Monday, December 4, 2006

Zeke Terwilliger

I have just returned from the future with this classified information about a new project...
By Zeke Terwilliger
Fahrenheit Host

Father Terwilliger and I will have a conversation in June, four years from now. I was just there, so don't make a face, or shake your head in disagreement! We will discuss father's childhood, when he entered movie theaters with other teenage young men with the express intent to cause mischief.


I will share with father Terwilliger that I, too, recalled the time when I roamed the streets of NYC with other young men--mostly out of sexual frustration--to frolic in the chaos of minor property damage and ridicule of starchy, ostentatious, or remarkable pedestrians. He will reveal the design of the fart machine that he produced with his friends; it consisted of the wooden department store handles that his and other mothers in mid-20th century NYC outer-boroughs stored in cupboards for later use in gift wrapping. Other integral components were rubber bands, and metal washers. The rubber bands were cut and strung through the washers, then retied to the wooden handle; the washer was wound many times to create tension that, when released, emitted the familial flapping noise, ergo, fart simulacrum.

The fart machine operator would hold the tightly strung contraption in place and sit on it in a chair, preferably in a public place where people are quiet (e.g. movie theater, library, courtroom, etc.) At the operator's discretion, one may ease off the seat and produce a slow, oozing fart noise or rise quickly, which emits a machine gun blast. Father Terwilliger will use a nostalgic tone of grandeur; he will luxuriate in the joy of that past, when he and his comrades orchestrated a symphony of flatulence by following an established cadence of setting off their individual fart machines. We will laugh--I will laugh longer and louder than he--and then I will become inspired to come back to 2006 and post this request for all who might be interested in developing this ancient technology that I discovered in the future with father Terwilliger. It's fucking hilarious, so laugh...NOW!!!

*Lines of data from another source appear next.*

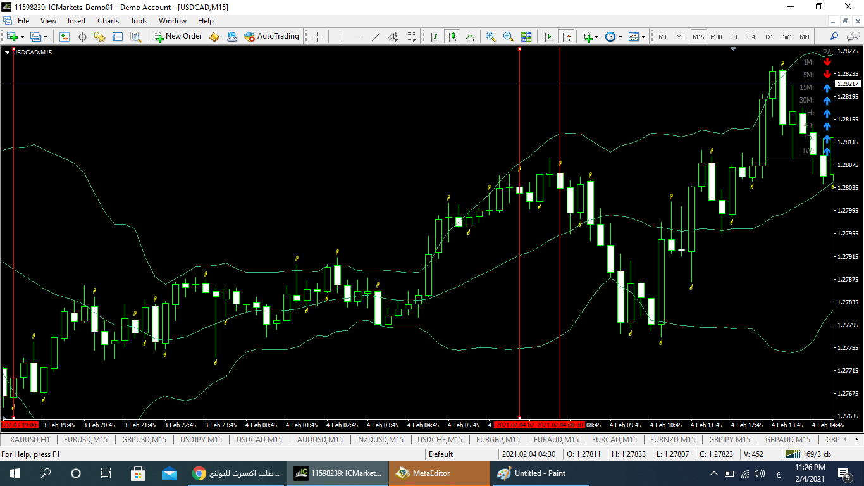
Task: Switch chart to candlestick mode
Action: tap(452, 37)
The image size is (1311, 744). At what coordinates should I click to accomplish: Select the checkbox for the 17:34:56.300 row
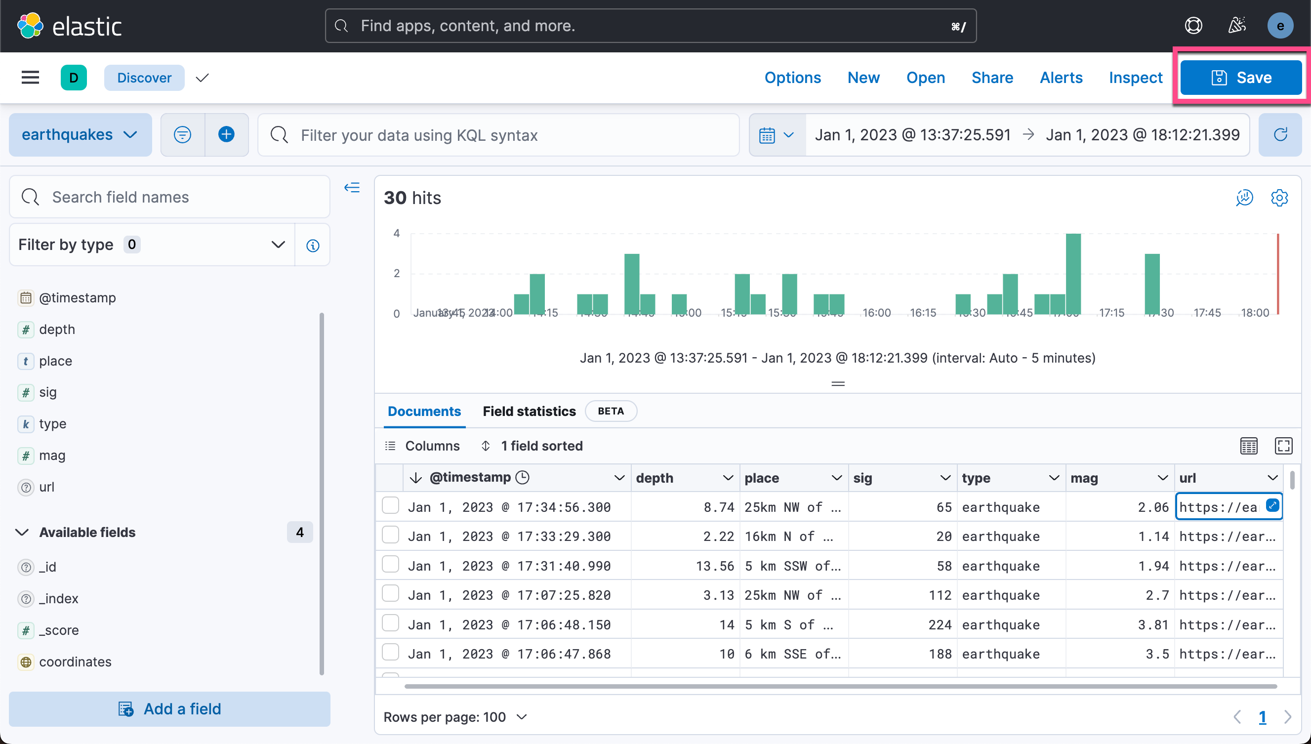point(390,506)
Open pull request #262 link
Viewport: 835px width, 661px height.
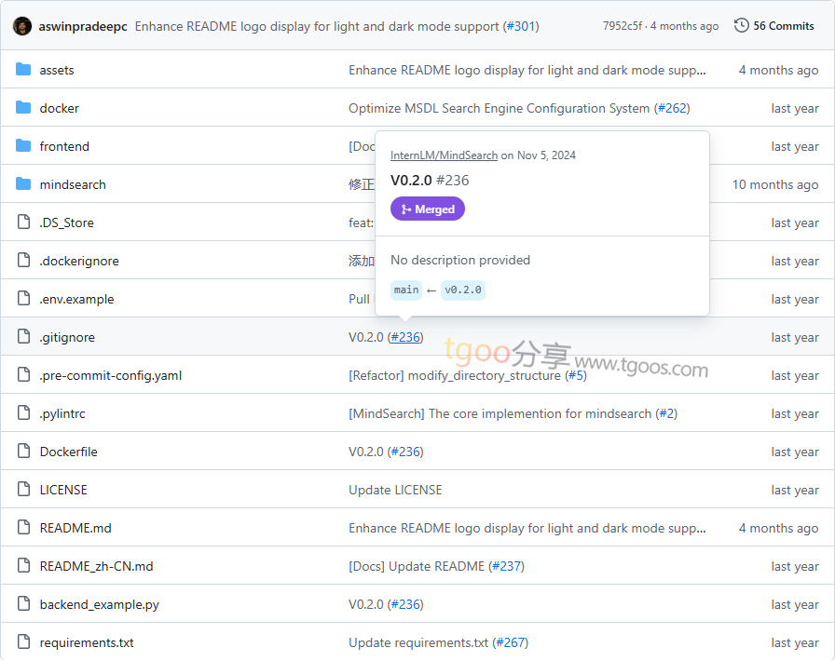(672, 108)
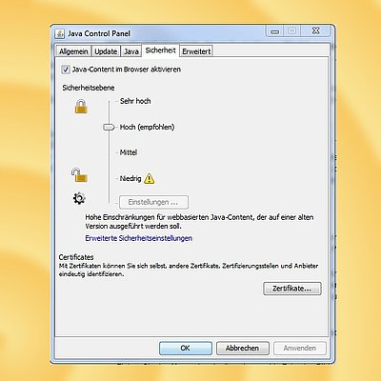Click the security level slider handle
Screen dimensions: 381x381
point(109,127)
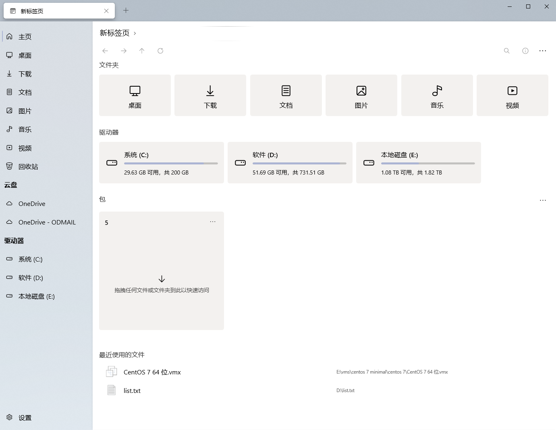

Soon, my film about last summer's covert project: SOAPBOX ARMY will emerge...Until that time, visit often, comment religiously, and stay human. (We need projects like this for the people, like a young woman I saw, who walked her cell phone on a leash while she held her dog up to her ear, and all of the EMO/SCREAMO or whatever this kind of ersatz punk music is that has no passion or substance.) There are many other problems to solve, but I'll address those at our next conference. Thank you for being there, where you are, right in front of my words.